12:00pm, 206 Ingra­ham Hall, 1155 Obser­va­tory Drive, Madi­son, WI

Description

When today critics debate what has changed about literature under globalization, the expansion of the novel is taken to point to the progressive integration of aesthetic norms. Optimists view the novel as a “protean” form for its evident ability to flex, grasp, and point to new global arrangements.  Pessimists see the novel’s spread as disseminating and universalizing liberal-humanist Western values, namely, the ideology of self-formation (or bildung) and its conceit of individual freedom.
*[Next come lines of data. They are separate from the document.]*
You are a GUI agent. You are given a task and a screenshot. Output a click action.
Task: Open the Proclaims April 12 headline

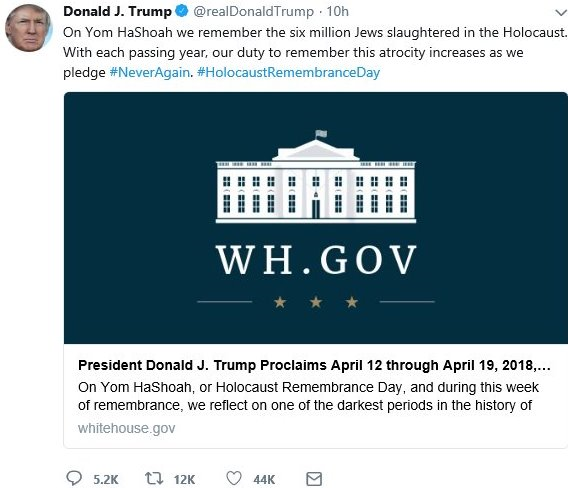coord(314,365)
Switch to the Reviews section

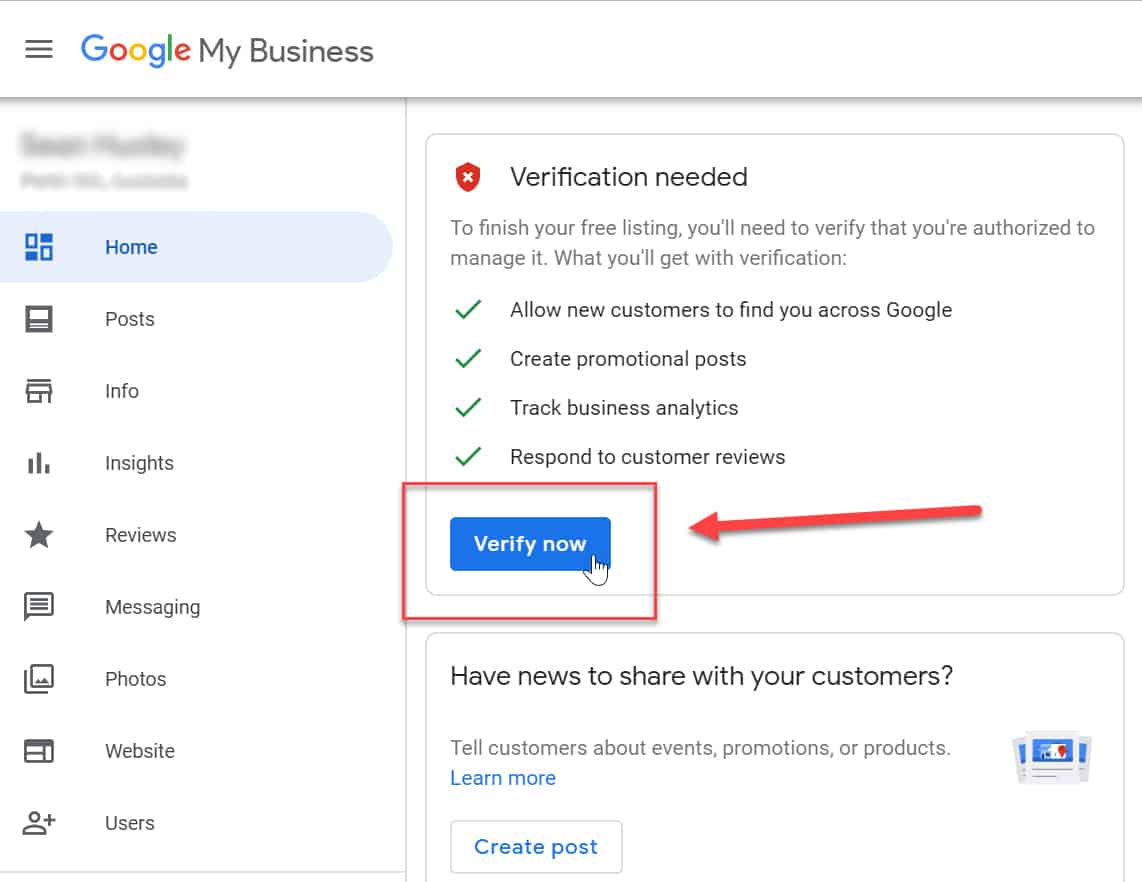140,534
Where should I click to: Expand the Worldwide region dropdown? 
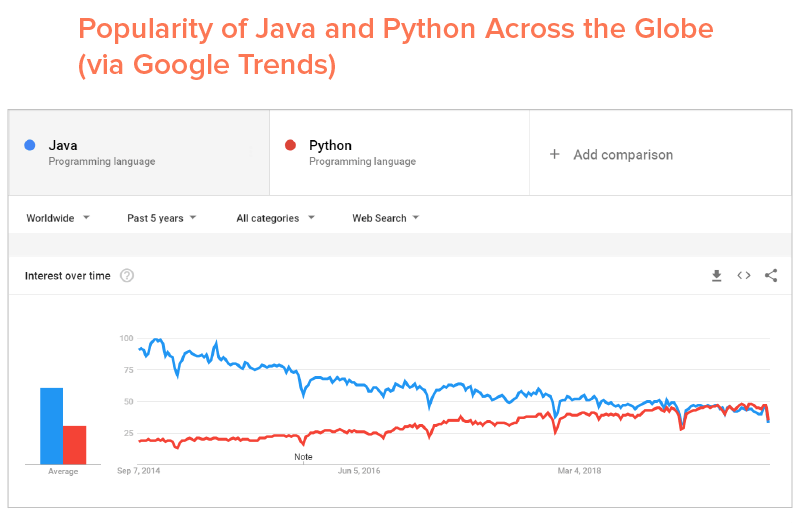pyautogui.click(x=58, y=218)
But Egyptian writer Tawfiq al-Hakim’s novel, Bird of the East (1938), possibly the first African novel to make a project of “globalizing” the plot of formation, tells a different story of what happens when a novel or novelist “goes global.”

Bio

Tanoukhi holds a PhD from Stanford in Modern Thought and Literature.  Her articles have appeared in journals like Research in African Literatures, New Literary History, and the PMLA, and collected volumes like the Routledge Companion to World Literature and the Cambridge Companion to the World Novel.  She is a member of the faculty and executive board of the Institute for World Literature at Harvard.  Tanoukhi has translated two novels from Arabic, most recently, Maryam, Keeper of Stories (Seagull Books & University of Chicago Press, 2016).  She is at work on a book entitled, Literature Itself, which articulates the difficulty of engaging literary art, meaningfully, in the aftermath of the “Culture Wars.”